▶ _Task prompt_: Could you continue the blog post about London textile exhibitions, picking up right after its last sentence?

▶ _Text under study_:

Handmade Christmas Decorations

 Have not been stitching much other than these little decorations; ready for stuffing when I get some. The weekend is slipping away at an alarming rate again. 

Tuesday, 2 November 2010

Pick of the Current London Textile Exhibitions

Those of you who are Selvedge readers will have read a wonderful article about the Foundling Museum's current exhibition Threads of Feeling. As soon as I had read that I wanted to go and so today had a chance to fit in some exhibitions before going to my studio. This quote was taken from the website:

Threads of Feeling will showcase fabrics never shown before to illustrate the moment of parting as mothers left their babies at the original Foundling Hospital, which continues today as the children’s charity Coram.
In the cases of more than 4,000 babies left between 1741 and 1760, a small object or token, usually a piece of fabric, was kept as an identifying record. The fabric was either provided by the mother or cut from the child’s clothing by the hospital's nurses.  Attached to registration forms and bound up into ledgers, these pieces of fabric form the largest collection of everyday textiles surviving in Britain from the 18th Century.

Saved data entries
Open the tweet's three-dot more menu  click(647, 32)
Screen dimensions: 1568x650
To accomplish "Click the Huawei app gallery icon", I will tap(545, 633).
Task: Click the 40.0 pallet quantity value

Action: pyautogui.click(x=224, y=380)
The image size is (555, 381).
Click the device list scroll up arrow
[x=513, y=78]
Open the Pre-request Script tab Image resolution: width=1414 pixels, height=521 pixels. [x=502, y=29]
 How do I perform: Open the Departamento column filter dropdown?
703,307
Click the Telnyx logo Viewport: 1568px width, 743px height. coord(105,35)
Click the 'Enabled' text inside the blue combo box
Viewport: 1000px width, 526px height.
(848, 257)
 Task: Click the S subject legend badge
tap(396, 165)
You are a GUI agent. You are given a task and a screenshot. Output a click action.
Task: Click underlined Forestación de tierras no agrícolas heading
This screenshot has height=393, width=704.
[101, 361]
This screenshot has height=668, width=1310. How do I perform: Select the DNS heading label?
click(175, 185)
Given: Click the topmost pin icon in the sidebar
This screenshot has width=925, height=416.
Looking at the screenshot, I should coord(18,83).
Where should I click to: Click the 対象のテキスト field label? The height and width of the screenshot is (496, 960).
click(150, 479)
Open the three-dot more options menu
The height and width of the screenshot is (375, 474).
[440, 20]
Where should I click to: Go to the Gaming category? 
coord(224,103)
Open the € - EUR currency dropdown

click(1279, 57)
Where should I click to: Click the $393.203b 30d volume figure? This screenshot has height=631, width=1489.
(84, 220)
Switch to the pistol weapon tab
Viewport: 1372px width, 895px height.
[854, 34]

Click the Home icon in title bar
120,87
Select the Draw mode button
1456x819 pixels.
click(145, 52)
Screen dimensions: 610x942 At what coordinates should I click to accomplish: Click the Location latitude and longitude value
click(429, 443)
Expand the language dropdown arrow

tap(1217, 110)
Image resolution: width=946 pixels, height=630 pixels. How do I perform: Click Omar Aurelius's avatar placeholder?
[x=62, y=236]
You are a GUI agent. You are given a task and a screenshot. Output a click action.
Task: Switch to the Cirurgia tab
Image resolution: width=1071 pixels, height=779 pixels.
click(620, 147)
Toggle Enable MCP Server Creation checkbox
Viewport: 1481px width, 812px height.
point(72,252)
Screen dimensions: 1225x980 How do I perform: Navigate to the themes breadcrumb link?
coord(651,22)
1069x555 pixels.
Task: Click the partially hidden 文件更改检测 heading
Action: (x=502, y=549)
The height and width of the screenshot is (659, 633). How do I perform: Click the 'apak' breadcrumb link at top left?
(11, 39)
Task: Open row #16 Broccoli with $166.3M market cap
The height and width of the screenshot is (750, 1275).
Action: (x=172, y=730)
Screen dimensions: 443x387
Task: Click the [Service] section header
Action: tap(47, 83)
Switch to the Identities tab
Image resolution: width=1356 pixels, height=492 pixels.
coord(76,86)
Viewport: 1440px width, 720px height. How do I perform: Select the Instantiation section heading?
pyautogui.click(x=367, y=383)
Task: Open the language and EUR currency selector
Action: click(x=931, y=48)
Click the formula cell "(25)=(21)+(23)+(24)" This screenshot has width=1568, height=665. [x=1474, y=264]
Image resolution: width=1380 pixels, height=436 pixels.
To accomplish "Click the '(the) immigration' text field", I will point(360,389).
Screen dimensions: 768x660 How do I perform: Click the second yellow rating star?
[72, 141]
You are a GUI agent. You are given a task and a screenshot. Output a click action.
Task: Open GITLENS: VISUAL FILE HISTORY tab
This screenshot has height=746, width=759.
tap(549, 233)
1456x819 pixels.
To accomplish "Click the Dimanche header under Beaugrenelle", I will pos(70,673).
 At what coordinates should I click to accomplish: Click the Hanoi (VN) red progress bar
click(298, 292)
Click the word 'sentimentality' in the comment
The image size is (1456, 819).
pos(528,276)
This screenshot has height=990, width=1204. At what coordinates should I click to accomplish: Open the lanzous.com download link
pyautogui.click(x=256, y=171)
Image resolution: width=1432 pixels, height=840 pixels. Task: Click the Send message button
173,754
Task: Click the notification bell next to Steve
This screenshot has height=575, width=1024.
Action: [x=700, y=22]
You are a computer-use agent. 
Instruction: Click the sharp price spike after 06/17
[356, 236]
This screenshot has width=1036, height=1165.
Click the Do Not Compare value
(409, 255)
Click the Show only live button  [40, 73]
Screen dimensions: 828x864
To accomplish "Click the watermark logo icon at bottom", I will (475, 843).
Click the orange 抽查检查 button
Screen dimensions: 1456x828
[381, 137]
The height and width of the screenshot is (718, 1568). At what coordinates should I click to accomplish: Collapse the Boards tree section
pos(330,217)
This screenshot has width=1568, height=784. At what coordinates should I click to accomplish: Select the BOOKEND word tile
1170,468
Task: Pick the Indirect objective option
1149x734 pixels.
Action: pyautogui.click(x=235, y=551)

▶ _Answer below_:
The exhibition is small but extremely interesting and thought provoking; connecting mothers to the babies they were leaving behind and to the scraps of cloth they left with them; tokens of a bond that was broken and the desperation that these women faced. I look forward to reading the catalogue when I get a chance. 


I also went to the new Hauser and Wirth gallery in Saville Row where Louise Bourgeois fabric works were being exhibited. An excellent showcase of her cloth pieces from 2005 - 2007. Some really excellent pieces which were not in the Tate's exhibition the other year. I was really happy to see her combining 3D elements with flat painterly pieces and this has really inspired me to continue with my flat + 3D elements in my own cloth works. I also noted the heavy use of cloth strip weaving in her geometric flat pieces. 




If you live in London these two exhibitions are not to be missed!